[What the task requires] Reproduce the data word for word, starting at the line that contains "Click the -$3,707 dealer adjustment amount" and continuing through the end of the data, with the pictures left out.

[Exercise inputs]
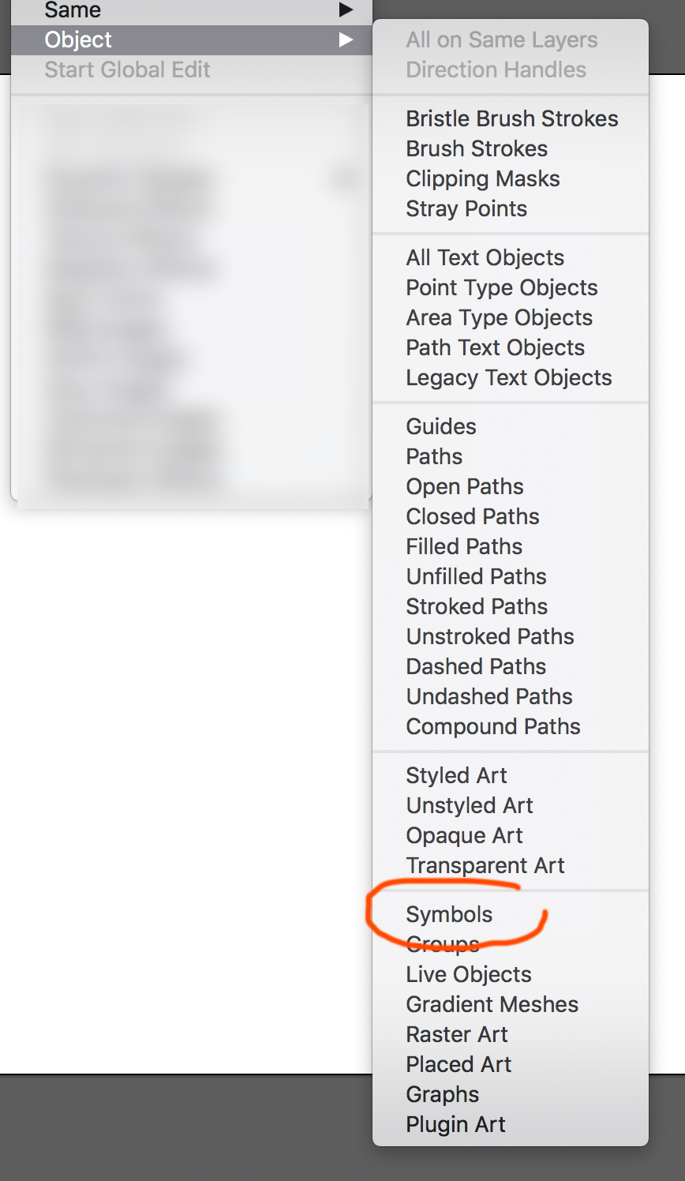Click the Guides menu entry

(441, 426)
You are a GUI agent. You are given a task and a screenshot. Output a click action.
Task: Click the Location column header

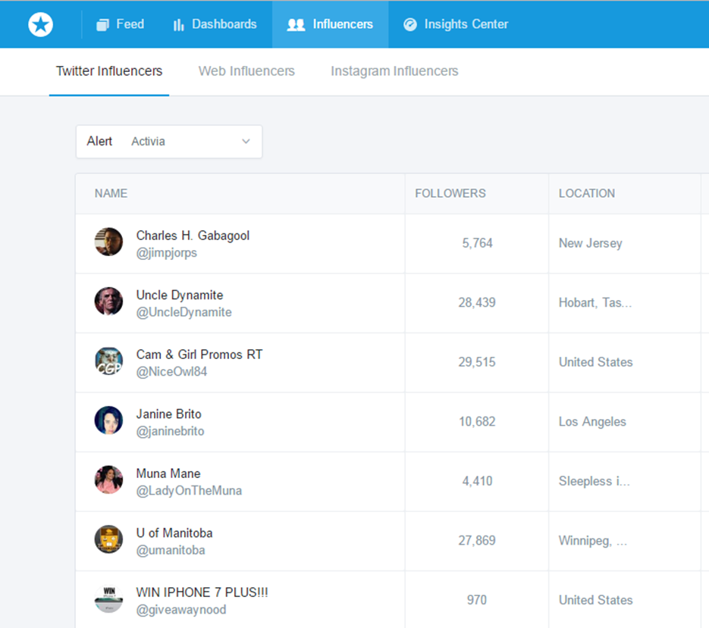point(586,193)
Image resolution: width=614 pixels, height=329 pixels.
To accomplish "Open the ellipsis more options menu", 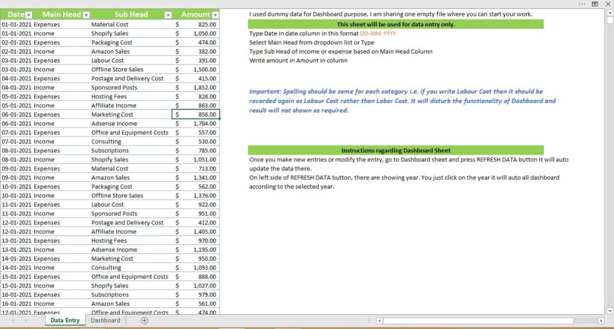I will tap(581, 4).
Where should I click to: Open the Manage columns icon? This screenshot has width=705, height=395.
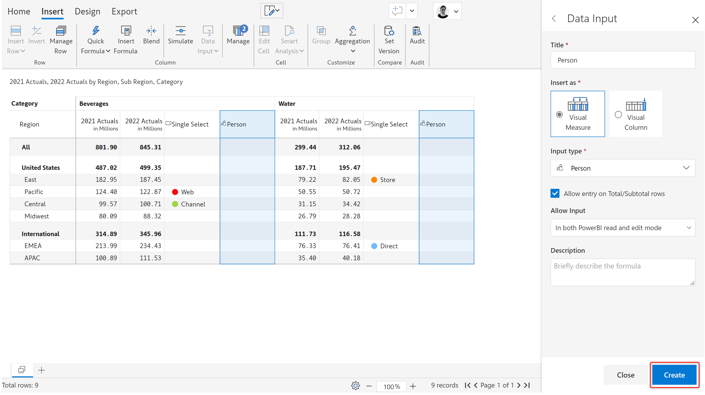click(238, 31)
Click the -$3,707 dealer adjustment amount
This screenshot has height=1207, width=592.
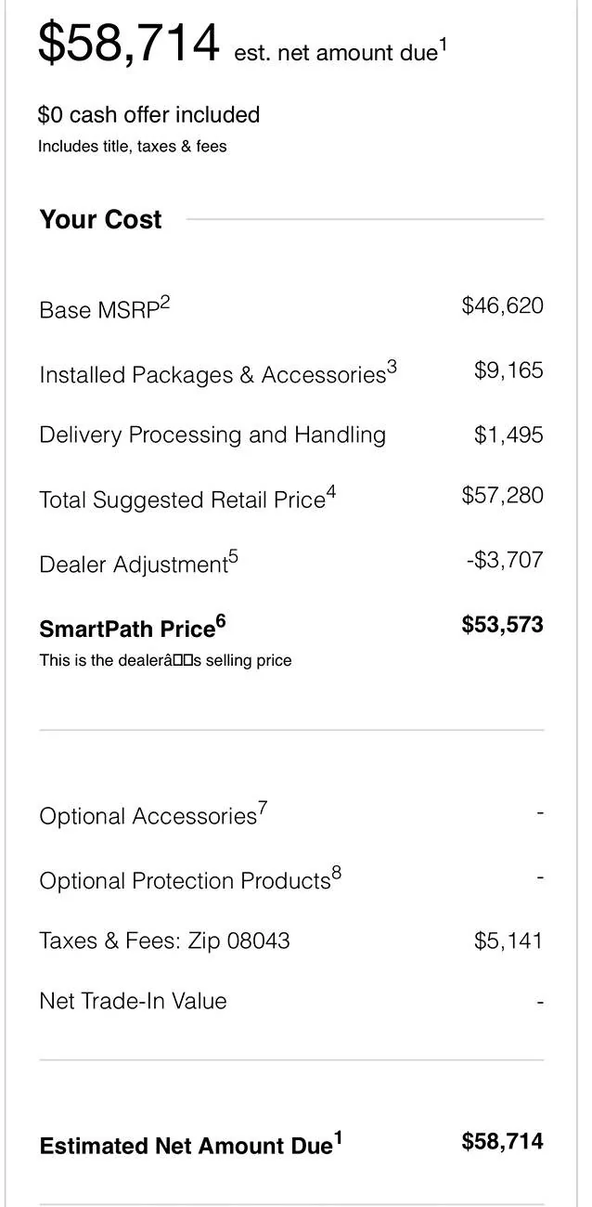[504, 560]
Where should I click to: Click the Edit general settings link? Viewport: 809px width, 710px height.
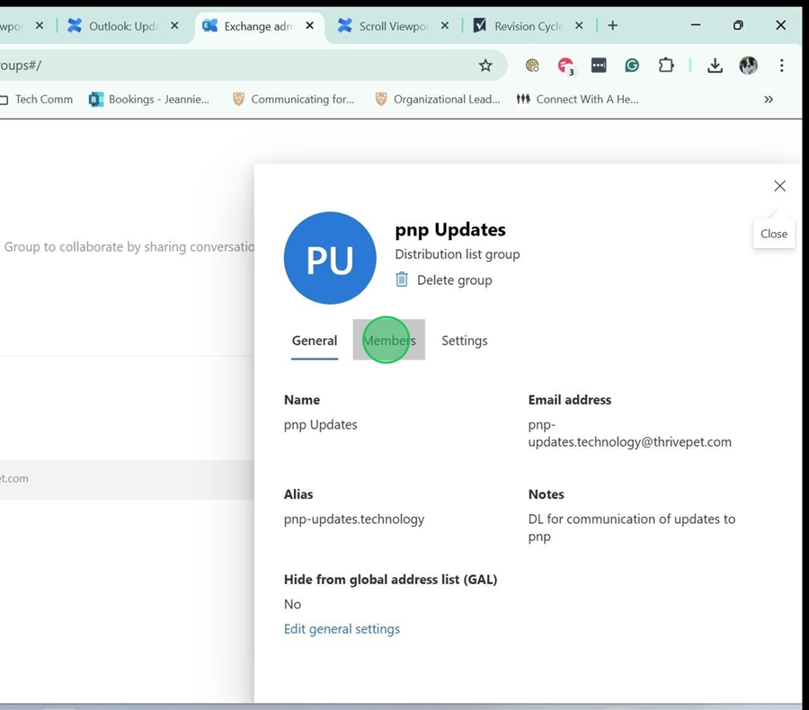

[Complete response]
Click the -$3,707 dealer adjustment amount
This screenshot has height=1207, width=592.
[504, 560]
Where should I click to: Click the Edit general settings link? Viewport: 809px width, 710px height.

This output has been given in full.